Even with the hindsight of a bear market, I’m comfortable with bullet one. You can’t time the market. Long-term money should remain invested in a long-term portfolio. And I followed up in March recommending rebalancing into stocks (3 Things Investors Should Know Now), and April was the best month we’ve had since 1987.

Market corrections happen all the time causes me to wince.

Previous epidemics did not rattle markets much. Ouch. It turned into a pandemic that caused the biggest short-term losses in twelve years.

So, professionally the right long-term advice in the midst of a hefty underreaction.

I personally underreacted too, thinking that the call for social distancing, shutting down schools, closing offices, and cancelling events was unnecessary. I hate being wrong, and in thinking about it to improve my future decision-making, I have a few theories about my clouded judgment.

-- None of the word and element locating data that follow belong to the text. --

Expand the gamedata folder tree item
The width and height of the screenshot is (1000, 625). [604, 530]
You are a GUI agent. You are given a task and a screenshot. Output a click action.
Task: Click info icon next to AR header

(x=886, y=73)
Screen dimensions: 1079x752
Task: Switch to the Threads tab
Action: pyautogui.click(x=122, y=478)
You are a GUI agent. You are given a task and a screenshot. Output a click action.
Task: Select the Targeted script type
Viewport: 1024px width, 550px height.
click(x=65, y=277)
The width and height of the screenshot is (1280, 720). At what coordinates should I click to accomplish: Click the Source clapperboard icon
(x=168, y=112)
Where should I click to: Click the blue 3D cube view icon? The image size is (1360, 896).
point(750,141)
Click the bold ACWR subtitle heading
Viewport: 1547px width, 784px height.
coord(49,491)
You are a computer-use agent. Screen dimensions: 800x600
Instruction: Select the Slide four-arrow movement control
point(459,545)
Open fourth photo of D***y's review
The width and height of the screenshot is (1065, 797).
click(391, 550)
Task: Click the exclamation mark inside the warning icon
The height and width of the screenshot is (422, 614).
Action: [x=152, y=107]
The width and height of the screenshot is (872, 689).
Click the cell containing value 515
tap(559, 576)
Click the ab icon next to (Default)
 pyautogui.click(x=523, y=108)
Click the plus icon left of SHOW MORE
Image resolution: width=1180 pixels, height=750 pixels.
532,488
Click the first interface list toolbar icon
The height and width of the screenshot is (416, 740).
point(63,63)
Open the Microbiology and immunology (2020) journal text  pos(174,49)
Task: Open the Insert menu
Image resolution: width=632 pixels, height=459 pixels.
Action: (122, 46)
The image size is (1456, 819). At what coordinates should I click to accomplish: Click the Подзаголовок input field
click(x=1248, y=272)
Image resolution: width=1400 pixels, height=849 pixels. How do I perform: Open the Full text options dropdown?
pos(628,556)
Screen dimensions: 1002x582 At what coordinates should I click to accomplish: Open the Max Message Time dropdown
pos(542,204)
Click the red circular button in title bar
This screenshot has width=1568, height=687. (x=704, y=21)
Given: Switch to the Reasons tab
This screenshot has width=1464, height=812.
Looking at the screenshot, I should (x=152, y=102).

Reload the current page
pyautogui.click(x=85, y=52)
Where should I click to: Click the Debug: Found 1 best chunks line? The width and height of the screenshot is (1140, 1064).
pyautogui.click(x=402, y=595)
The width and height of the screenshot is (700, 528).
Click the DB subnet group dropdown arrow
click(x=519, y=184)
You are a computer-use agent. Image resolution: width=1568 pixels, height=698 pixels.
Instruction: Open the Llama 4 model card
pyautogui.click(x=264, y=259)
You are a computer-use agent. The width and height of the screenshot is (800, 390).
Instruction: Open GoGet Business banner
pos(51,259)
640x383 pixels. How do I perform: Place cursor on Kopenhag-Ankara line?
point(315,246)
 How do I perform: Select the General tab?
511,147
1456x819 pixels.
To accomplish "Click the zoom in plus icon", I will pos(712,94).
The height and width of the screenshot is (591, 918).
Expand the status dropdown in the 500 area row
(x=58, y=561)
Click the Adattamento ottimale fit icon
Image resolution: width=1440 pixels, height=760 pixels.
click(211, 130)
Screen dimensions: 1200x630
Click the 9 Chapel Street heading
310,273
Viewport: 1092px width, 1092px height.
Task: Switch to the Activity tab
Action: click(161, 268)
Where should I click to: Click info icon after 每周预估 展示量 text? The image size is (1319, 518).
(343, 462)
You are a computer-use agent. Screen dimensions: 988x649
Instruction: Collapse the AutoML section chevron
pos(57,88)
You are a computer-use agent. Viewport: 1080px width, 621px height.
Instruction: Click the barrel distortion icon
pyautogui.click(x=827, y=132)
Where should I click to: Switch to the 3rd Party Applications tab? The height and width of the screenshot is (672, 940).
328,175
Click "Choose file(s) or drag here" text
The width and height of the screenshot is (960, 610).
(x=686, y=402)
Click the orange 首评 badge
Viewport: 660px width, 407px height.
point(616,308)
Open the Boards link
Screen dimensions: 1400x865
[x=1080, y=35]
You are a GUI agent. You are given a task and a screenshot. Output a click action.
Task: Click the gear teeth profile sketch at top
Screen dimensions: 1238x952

  1. Things didn’t make sense: This is not political commentary, but the inconsistent initial response from authorities baffled me. If things were so dangerous that our landlord closed our office building, the NBA canceled games, college campuses emptied, our Governor mandated working remotely, then why wasn’t everything around us shutting down? I’m not partisan, and I’m not into conspiracy theories, so if certain authorities were taking more aggressive steps to contain this than others, it seemed reasonable to worry that those authorities were overreacting.

  2. Gulf War all over again: I was born in Boston, but when I was ten years old my family moved to Kuwait. Five years later on August 2, 1990, Iraq invaded Kuwait. I was three weeks away from starting tenth grade and like every other friend I had at the time, spending the summer away from Kuwait’s scorching heat waiting for the school year to restart. It never did. And in a time before the internet, email, texting, etc. the hundreds of kids in my school who spread out across the globe every summer without a reliable or cheap way of staying in touch basically never saw each other again. A few reunited in Kuwait after the invasion, but the overwhelming majority did not and those relationships never resumed. That sense of disruption, lack of control, being tossed around for a few years based on external circumstances impacted many people. I’m sure a part of me underreacted to COVID-19 because I didn’t want to contemplate another stretch of uncertainty.

  3. Being a baby: Many enjoyable events were canceled, including some of my favorites, like Celtics games, concerts, and social events and in-person meetings with clients. On this list was the book launch event we had planned for April 29th for Beyond the Basics: Maximizing, Allocating, and Protecting Your Capital with lots of clients, family, and friends planning to attend. Having one evening to thank people close to me and catch up with folks would have been cool. Given the current health crisis and tragedies unfolding every day, being a baby I know, but I’m sure it was running through my head as I grumbled about overreactions.

Eventual Overreaction

And now as we enter the crises’ second phase with social distancing guidelines being relaxed, and our commitment to it waning, I’m left wondering if I’ve shifted into the overreaction phase of my momentum driven response.

The evidence exists.

Now that I’ve seen how effective my company is at working remotely and have corrected my initial understanding of this virus, I’m struggling with when we should return to our offices.

I cringe whenever I see people too close to each other. I’m wiping down my groceries and washing my hands until they’re cracked dry.

I see it in others too.

Partisanship is up in both directions. There’s a lot I don’t understand, but near the top of the list is why your views on a virus would be driven by which party you think has a better vision for our country.

Protestors and conspiracy theorists on the one hand and people asserting that things will never be the same and that this is just beginning on the other.

Where’s the sensible middle ground? Is it between my initial feelings and later ones? Between the polarized views of others? Probably. That’s what each of us needs to figure out for ourselves right now. Since I’m not an epidemiologist, I’m going to seek out information and score it by focusing on the incentives of the people providing it and try to avoid extremes.